Source [LSDJ] Méfions-nous des mots d'au moins quatre syllabes. L’écrivain Jean Dutourd (1920-2011) se plaisait à moquer la vanité et la vacuité du « jargon de prestige », ce langage bouffi, bronzé, botoxé par les injections d’une pensée apparemment positive mais réellement toxique. Ce jargon conjugue une volonté de paraître – les codes du snobisme managérial et dominateur – et une volonté de cacher – l’extrémisme sociétal fondé sur l’obsession et le rejet de la norme. Cet extrémisme ne peut se dire comme tel. Le snobisme l’encapsule pour le rendre assimilable par une opinion peu formée et peu vigilante.

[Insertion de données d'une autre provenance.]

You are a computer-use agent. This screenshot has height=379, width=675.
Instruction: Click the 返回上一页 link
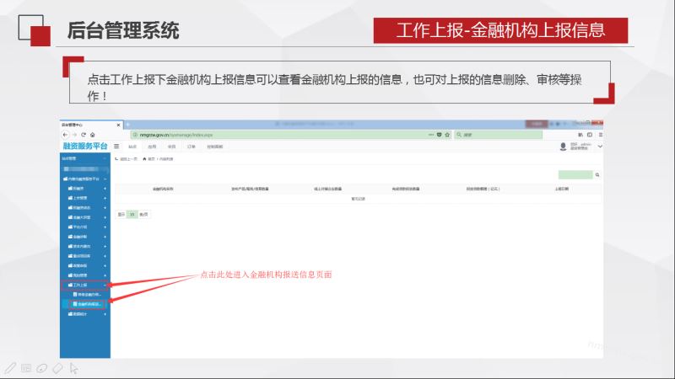tap(128, 158)
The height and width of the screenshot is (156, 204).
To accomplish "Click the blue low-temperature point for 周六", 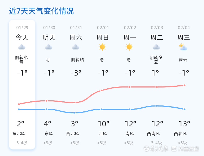I will point(74,113).
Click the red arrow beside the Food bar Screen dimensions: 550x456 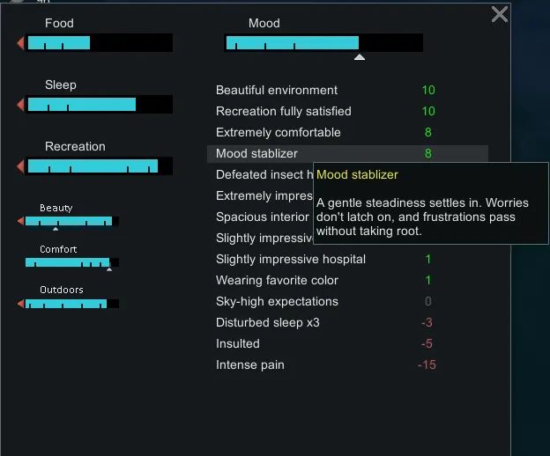point(21,43)
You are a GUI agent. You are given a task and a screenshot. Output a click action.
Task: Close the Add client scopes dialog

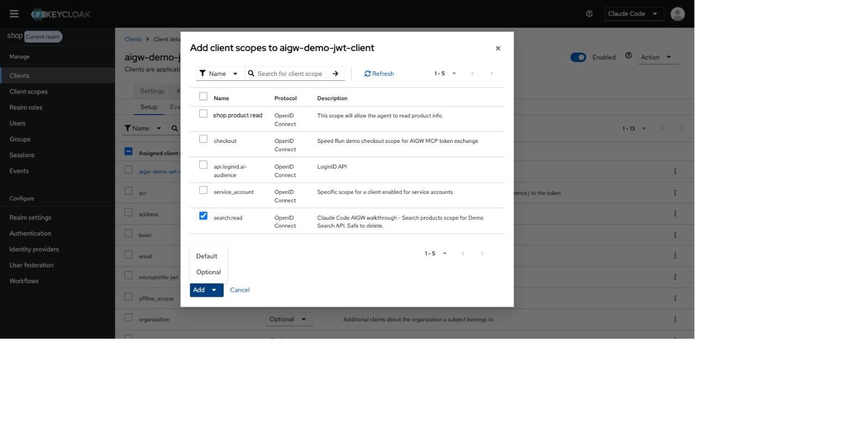pyautogui.click(x=498, y=48)
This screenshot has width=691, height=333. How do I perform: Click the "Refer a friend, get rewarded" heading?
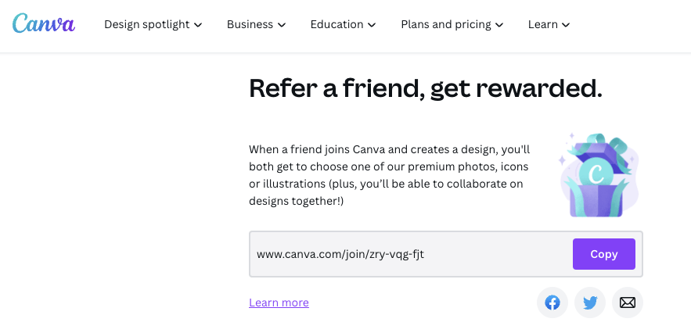tap(425, 88)
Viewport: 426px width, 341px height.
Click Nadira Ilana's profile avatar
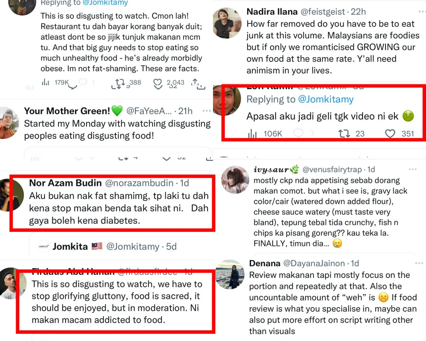227,23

On ne détruit que ce qu’on remplace. Changer les normes d’une société doit être perçu comme le produit d’une évolution des mentalités, non comme le résultat d’une pression militante. Il s’agit d’impulser et d’accompagner un mouvement, d’obtenir un consentement. Toute étreinte visible, de nature policière, compromettrait l’adhésion à ce projet de déconstruction. Mais l’intention y est : il s’agit bien d’anéantir un modèle jugé « dominant ».
Récemment, nous avons chroniqué cette guerre faite aux usages et aux visages. L’inscription du pronom « iel » dans Le Robert (LSDJ n°1426) ou la campagne pro-hijab de l’UE sidérèrent une partie de l’opinion (LSDJ n°1426), y compris journalistique, un peu comme une sentinelle assoupie se laisse désarmer par un commando nocturne. Comme le dit le politologue François-Bernard Huygue, « la guerre ne consiste pas à rentrer des morceaux de fer dans des morceaux de chair mais aussi des idées dans des esprits et elle suppose autant de moyens de propagation que de destruction ».
Le langage sera un Waterloo pour les uns, un Austerlitz pour les autres.
Des mots tels que mobilité (LSDJ n°844), inégalités, discrimination, diversité, intégration et inclusivité sont autant de mines posées sur le champ de bataille. Le dernier obus sorti des usines conceptuelles, c’est l’inclusivité. Qui refuse de goûter à ce beau fruit tout lisse de bien-pensance ? L’Union européenne vient de le poser sur l’étalage de ses principes directeurs. Au point d’en élaborer toute une communication pour ses fonctionnaires.